TASK STATEMENT:
Lines from the one containing "Viewport: 494px width, 724px height." through the end of the listing are what is wanted, given again exactly with both ends included and pictures left out.

<<<<

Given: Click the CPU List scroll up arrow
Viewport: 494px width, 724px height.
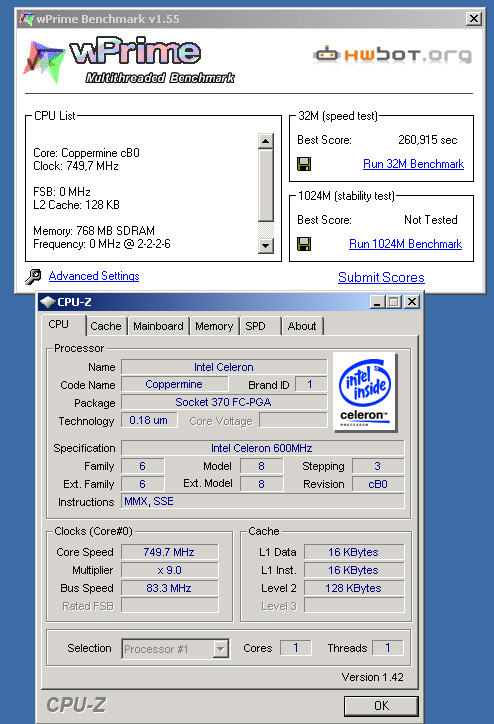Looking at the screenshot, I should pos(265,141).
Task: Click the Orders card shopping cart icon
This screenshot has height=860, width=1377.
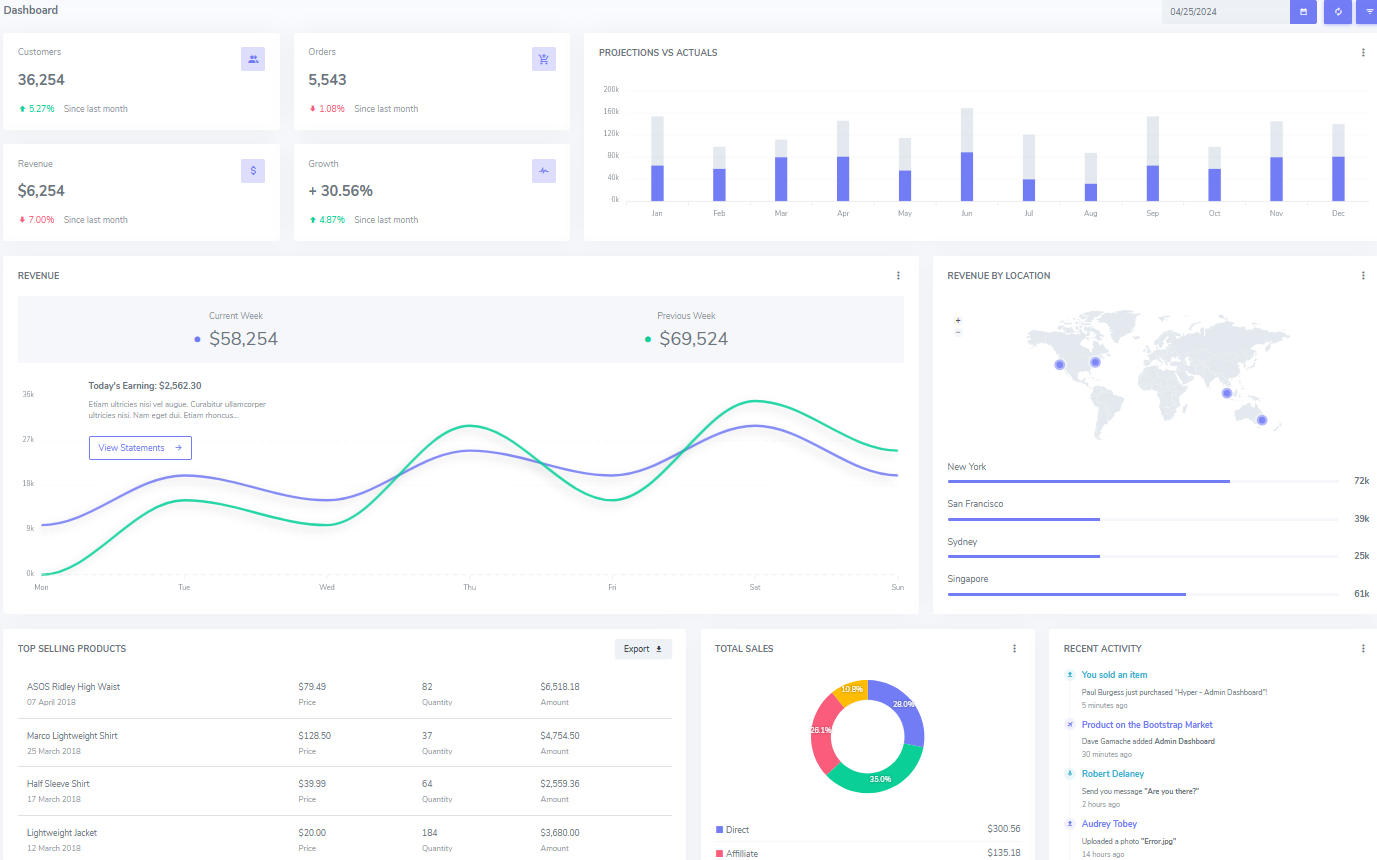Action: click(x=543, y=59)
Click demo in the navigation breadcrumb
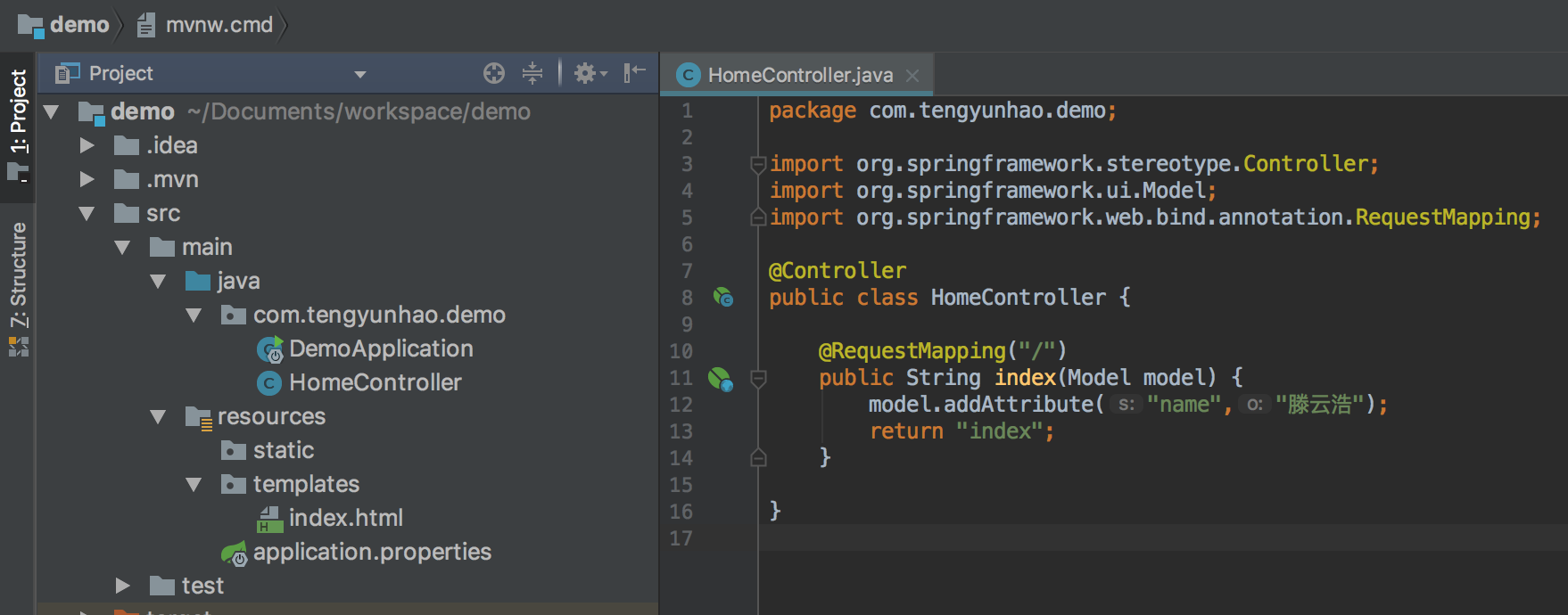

>>>>

RESULT OF THE EXERCISE:
Viewport: 494px width, 724px height.
Looking at the screenshot, I should pos(265,141).
Task: Click the Orders card shopping cart icon
This screenshot has height=860, width=1377.
Action: click(x=543, y=59)
Click demo in the navigation breadcrumb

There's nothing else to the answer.